# [Your instructions]
Turn the lines from the first one up to and including the line with "I want to click" into a numbered list, skipping any blank lines. Leave out the pictures.

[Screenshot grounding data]
::::::

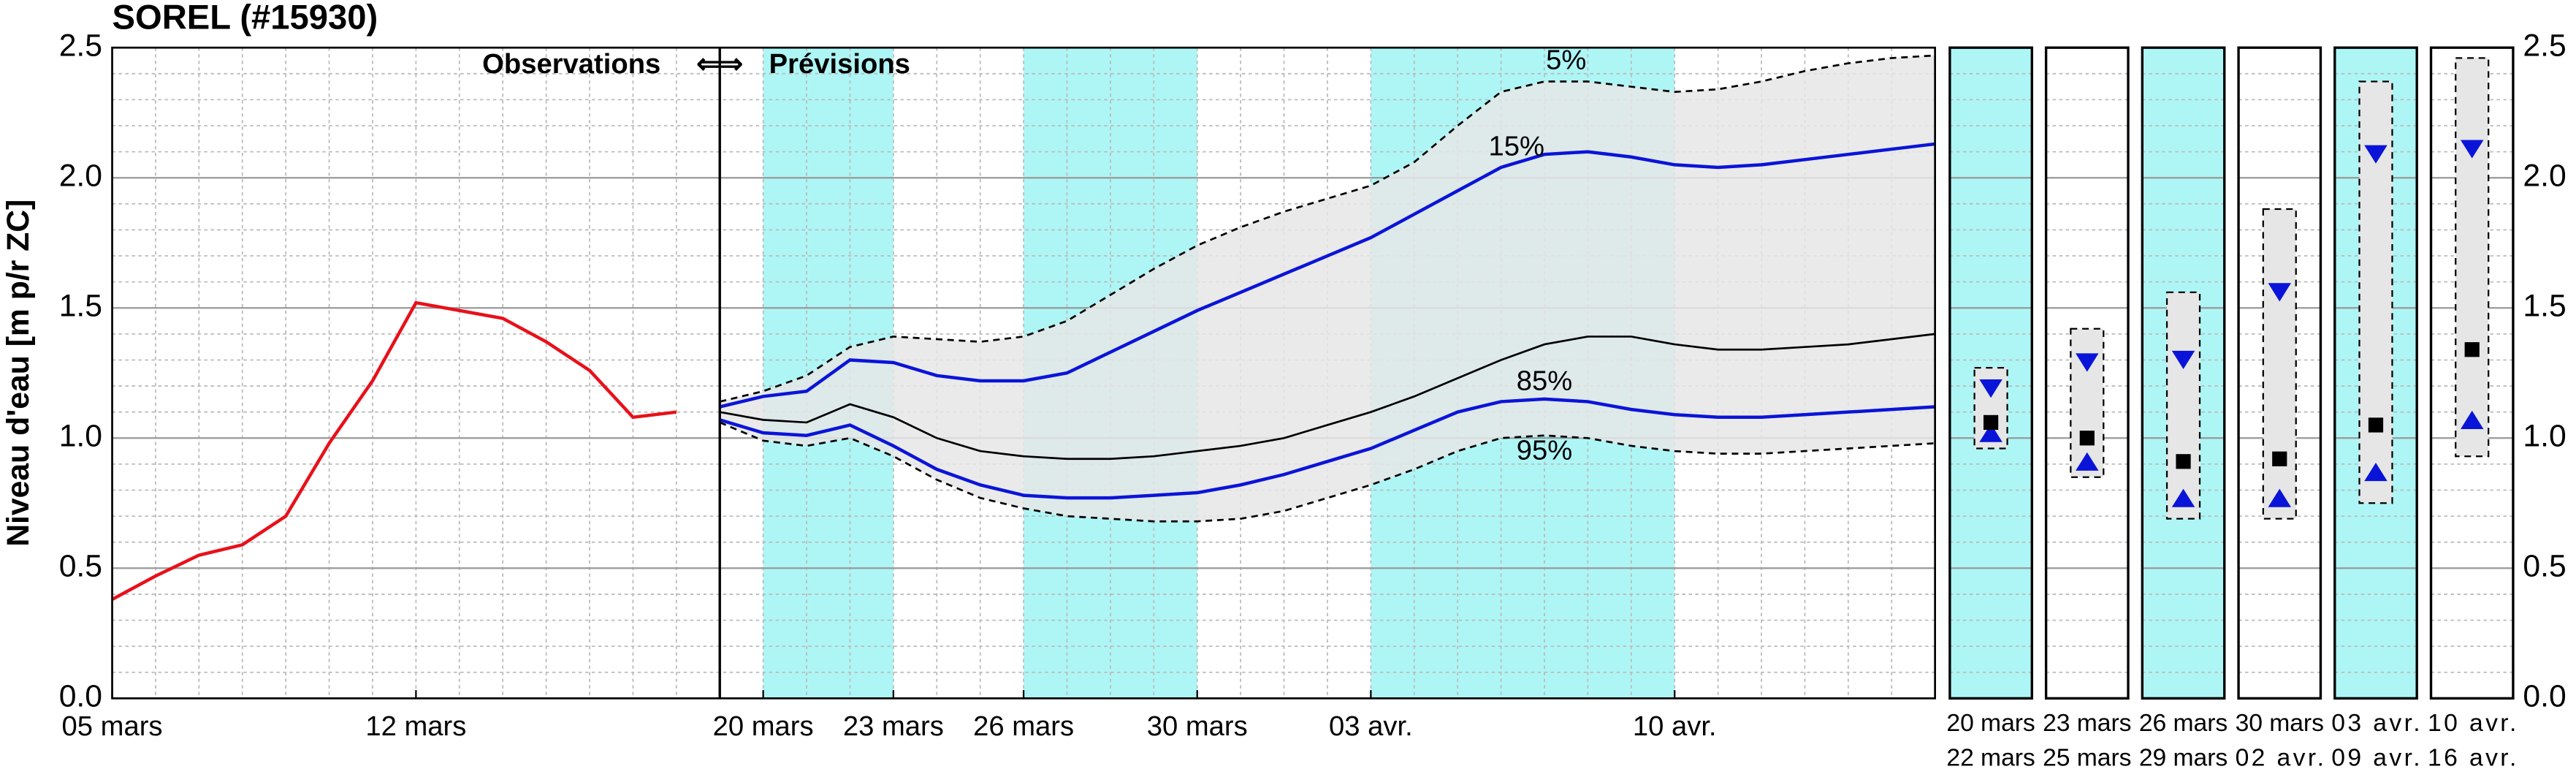 The image size is (2576, 769). Describe the element at coordinates (81, 176) in the screenshot. I see `y-tick-label: 2.0` at that location.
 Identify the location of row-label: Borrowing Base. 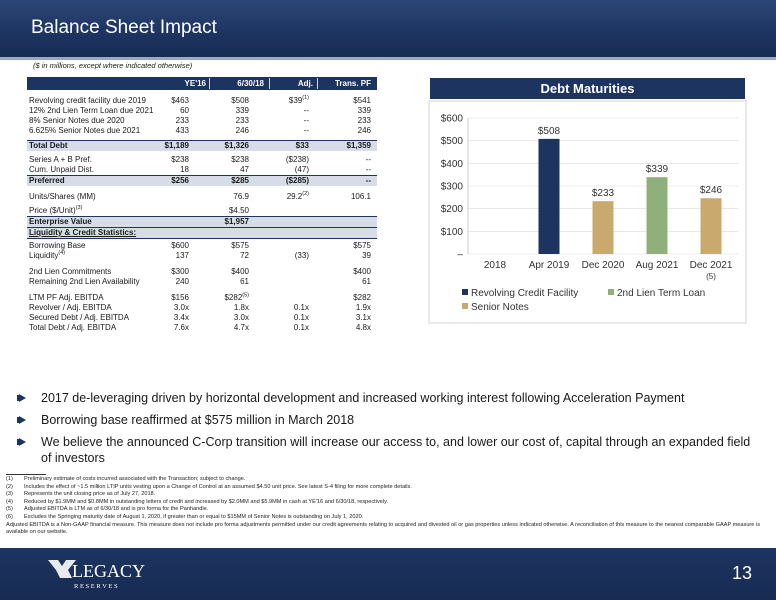
(58, 246).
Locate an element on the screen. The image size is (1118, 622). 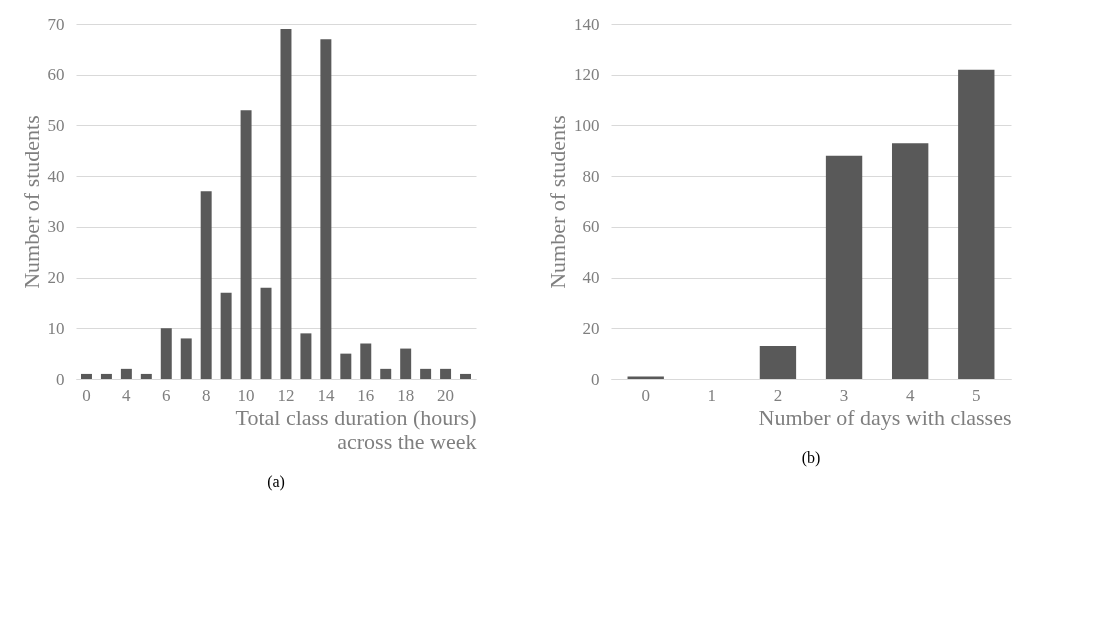
x-tick-label: 18 is located at coordinates (406, 395).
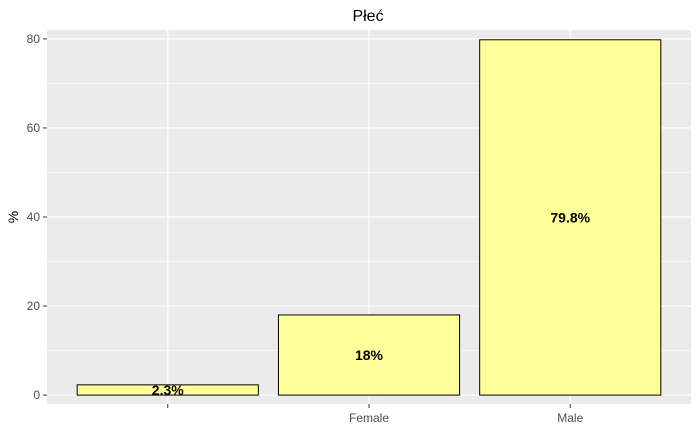  I want to click on y-axis-label: %, so click(13, 217).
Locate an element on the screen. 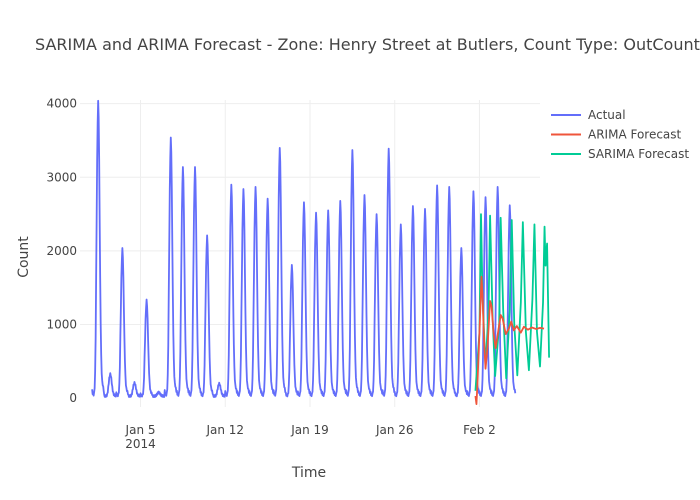 The height and width of the screenshot is (500, 700). x-tick-sublabel: 2014 is located at coordinates (140, 444).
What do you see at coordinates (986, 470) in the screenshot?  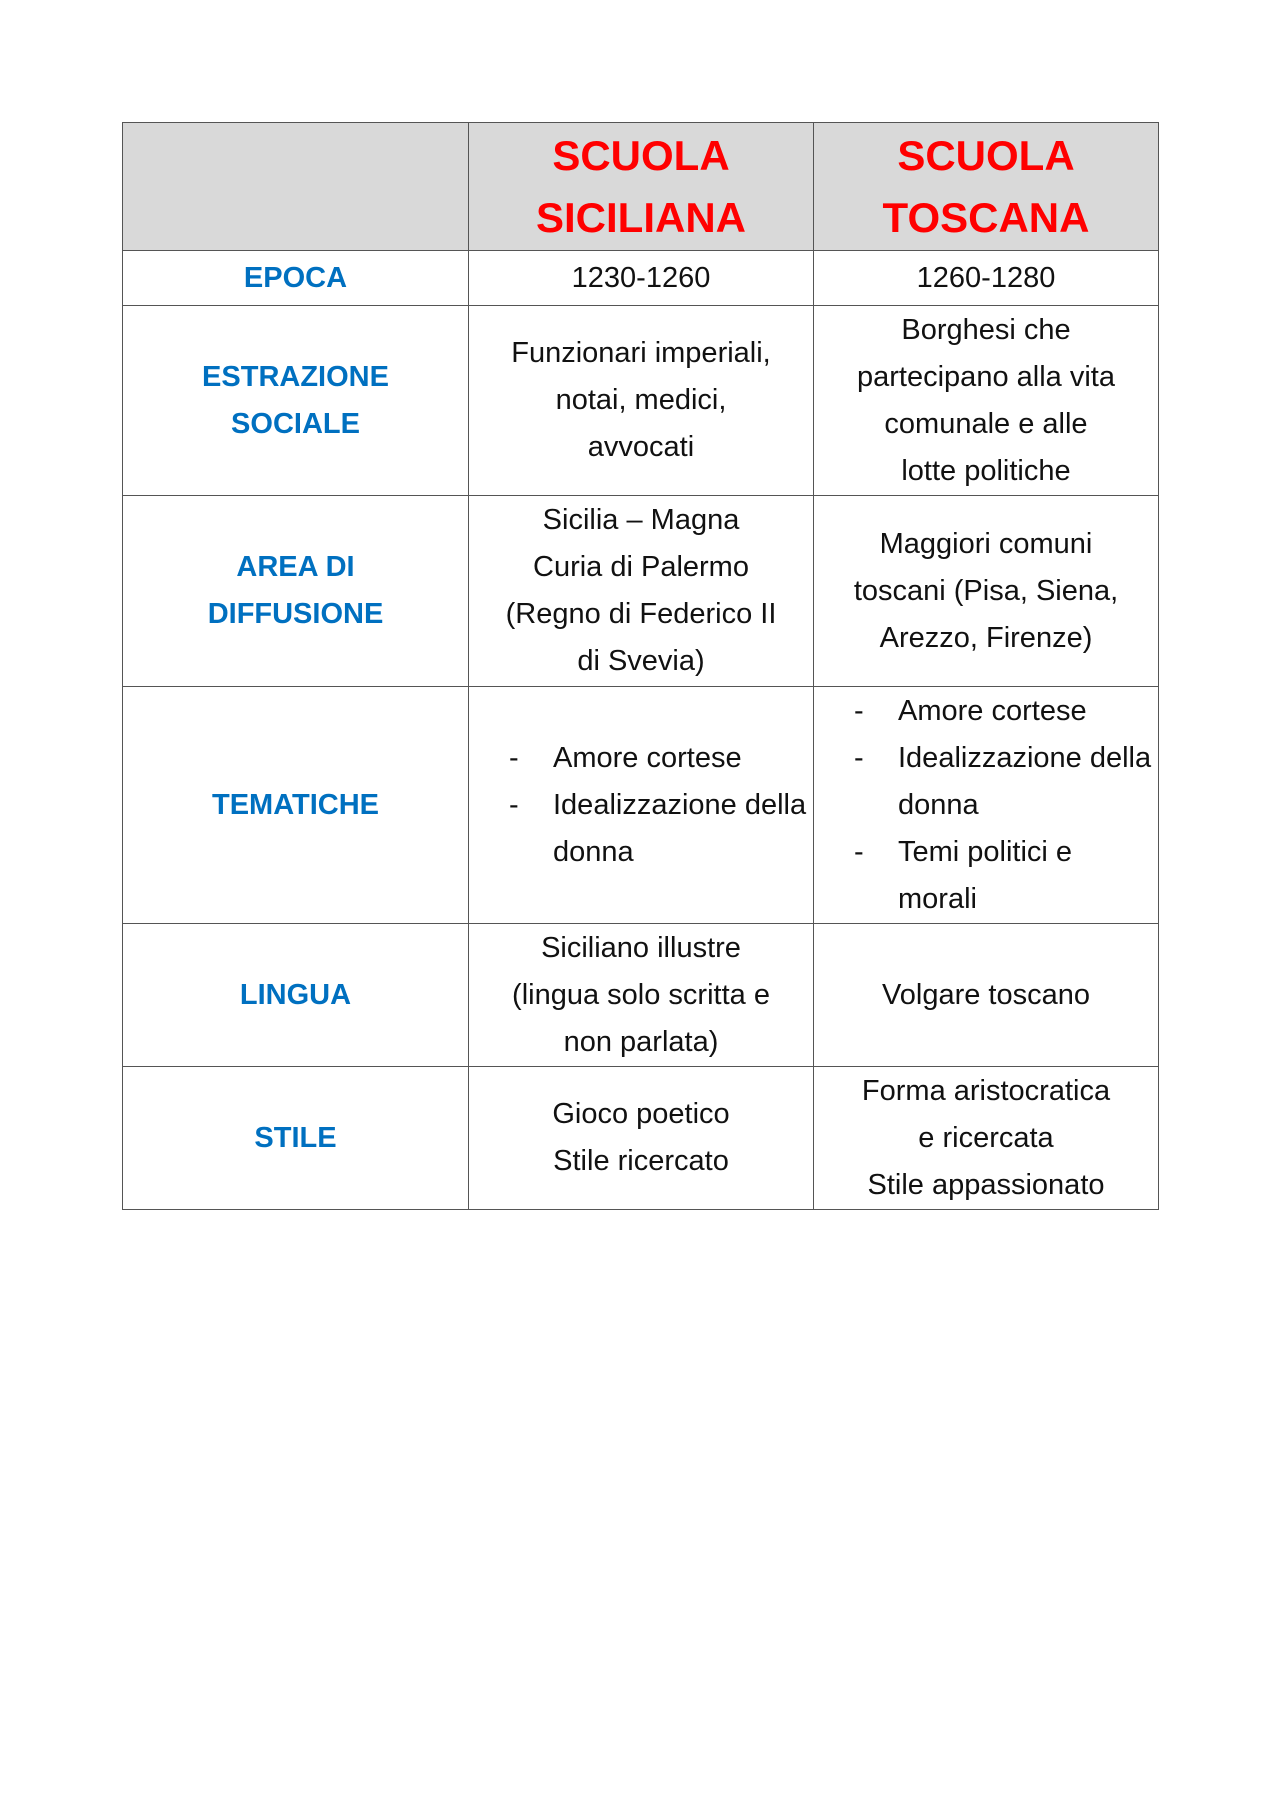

::::::

# [Response to the task]
1.  The image size is (2576, 769). Describe the element at coordinates (81, 176) in the screenshot. I see `y-tick-label: 2.0` at that location.
2.  Identify the location of row-label: Borrowing Base. 
3. (58, 246).
4. Locate an element on the screen. The image size is (1118, 622). 
5. x-tick-label: 18 is located at coordinates (406, 395).
6.   I want to click on y-axis-label: %, so click(13, 217).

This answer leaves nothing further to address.